Pretty sure your argument about indirect blocks making large files
inefficient only pertains to ext2/3 and not ext4. It seems ext4 replaces the
'indirect block' approach with extents
(http://kernelnewbies.org/Ext4#head-7c5fd53118e8b888345b95cc11756346be4268f4
, http://en.wikipedia.org/wiki/Ext4#Features). 

I was not aware of this difference in the file systems and it seems to be a
compelling reason ext4 should be chosen (over ext3) for Cassandra - at least
when using size tiered compaction. 

Dan

-----Original Message-----
From: Radim Kolar [mailto:h...@sendmail.cz] 
Sent: November-19-11 19:42
To: user@cassandra.apache.org
Subject: Re: split large sstable

Dne 17.11.2011 17:42, Dan Hendry napsal(a):
> What do you mean by ' better file offset caching'? Presumably you mean
> 'better page cache hit rate'?
fs metadata used to find blocks in smaller files are cached better. 
Large files are using indirect blocks and you need more reads to find 
correct block during seek syscall. For example if large file is using 3 
indirect levels, you need 3xdisk seek to find correct block. 
http://computer-forensics.sans.org/blog/2008/12/24/understanding-indirect-bl
ocks-in-unix-file-systems/ 
Metadata caching in OS is far worse then file caching - one "find /" 
will effectively nullify metadata cache.

If cassandra could use raw storage. it will eliminate fs overhead and it 
could be over 100% faster on reads because fragmentation will be an 
exception - no need to design fs like FAT or UFS where designers expects 
files to be stored in non continuous area on disk.  Implementing 
something log based like - http://logfs.sourceforge.net/ will be enough. 
Cleaning will not be much needed because compaction will clean it naturally.

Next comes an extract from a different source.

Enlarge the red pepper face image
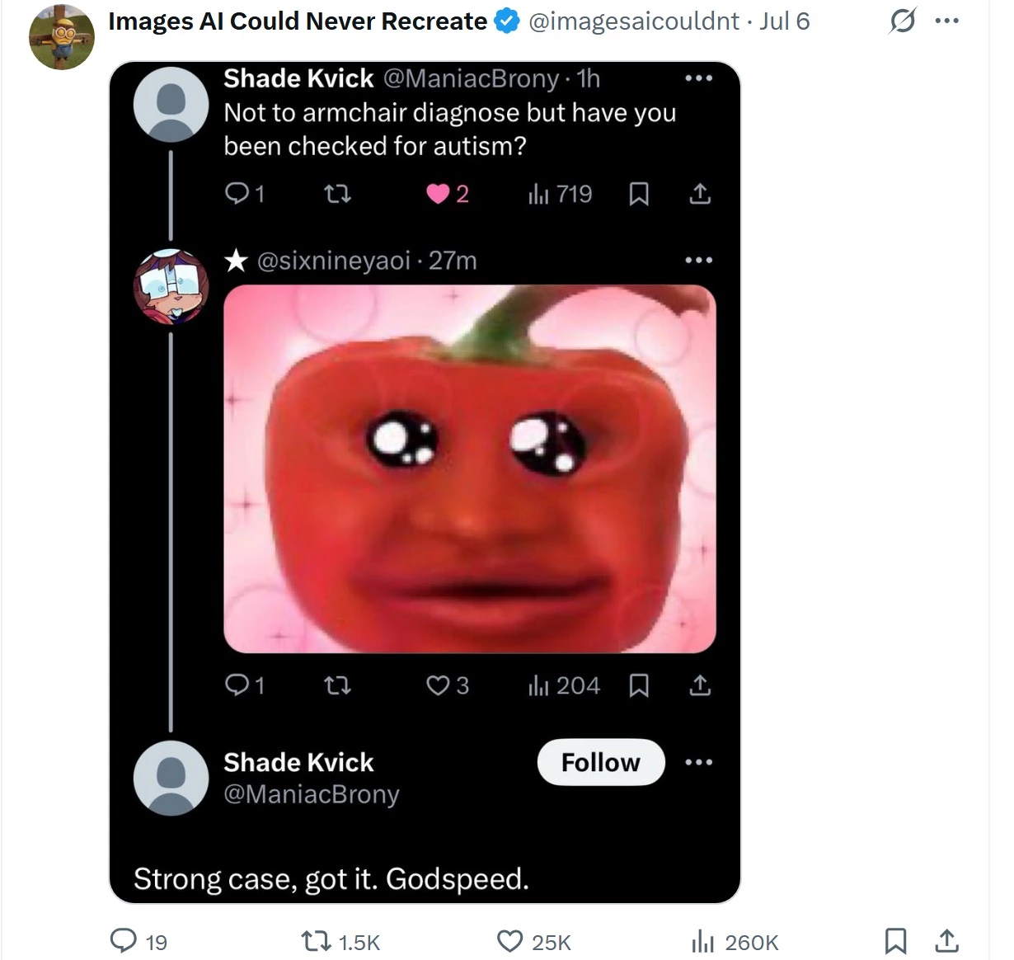This screenshot has height=960, width=1014. point(470,468)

> Perhaps what you are actually seeing is row fragmentation across your
> SSTables? Easy to check with nodetool cfhistograms (SSTables column).
i have 1.5% hitrate to 2 sstables and 3% to hit 3 sstables. Its pretty 
low with min. compaction set to 5, i will probably set it to 6.

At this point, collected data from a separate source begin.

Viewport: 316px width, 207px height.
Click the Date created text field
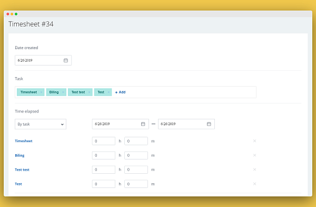43,60
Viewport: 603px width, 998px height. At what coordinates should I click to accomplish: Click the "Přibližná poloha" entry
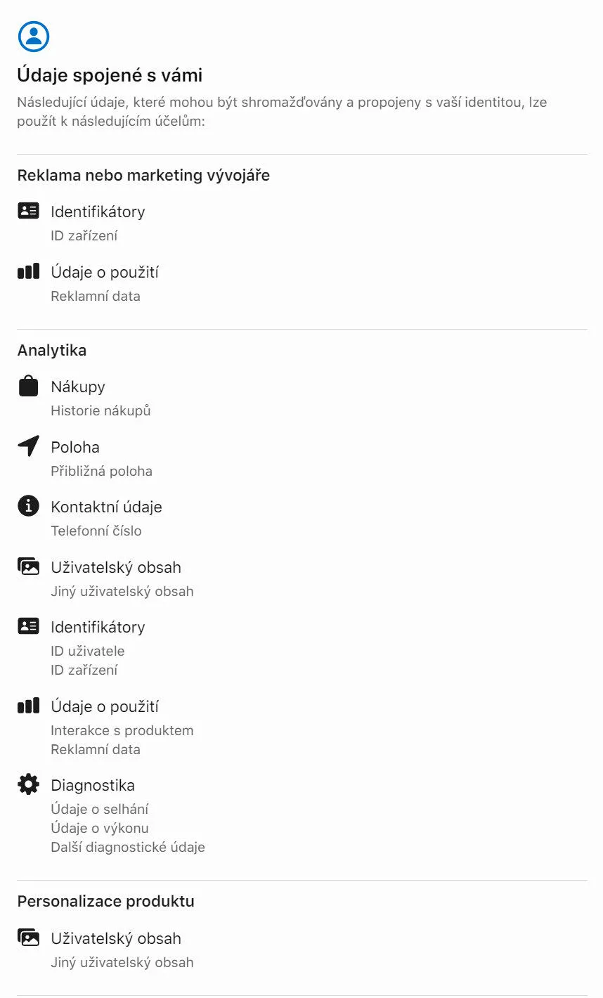(101, 471)
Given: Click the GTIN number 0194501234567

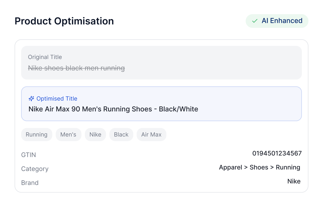Looking at the screenshot, I should coord(277,153).
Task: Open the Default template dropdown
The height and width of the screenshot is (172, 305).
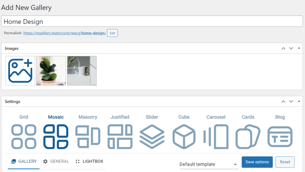Action: 208,164
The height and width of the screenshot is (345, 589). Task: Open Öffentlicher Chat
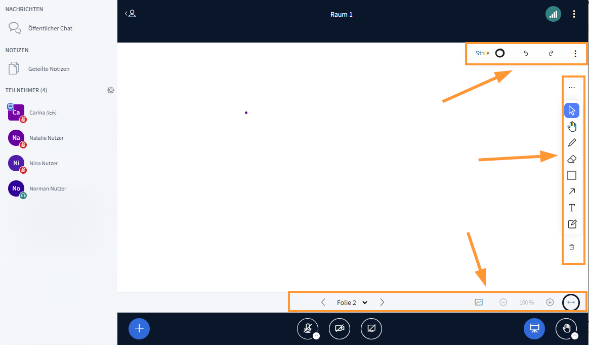point(50,28)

I would really like to see tests with user defined sizes and file counts 
used for tiered compaction because it work best if you do not leave 
largest file alone in bucket. If your data in cassandra are not growing, 
it can be better fine tuned. i havent done experiments with it but maybe 
max sstable size defined per cf will be enough. Lets say i have 5 GB 
data per CF - ideal setting will be max sstable size to slightly less 
then 1 GB. Cassandra will not keep old data stuck in one 4 GB compacted 
sstable waiting for other 4 GB sstables to be created before compaction 
will remove old data.

> To answer your question, I know of no tools to split SSTables. If you want
> to switch compaction strategies, levelled compaction (1.0.x) creates many
> smaller sstables instead of fewer, bigger ones.
I dont use levelled compaction, it compacts too often. It might get 
better if it can be tuned how many and how large files to use at each 
level. But i will try to switch to levelled compaction and back again it 
might do what i want.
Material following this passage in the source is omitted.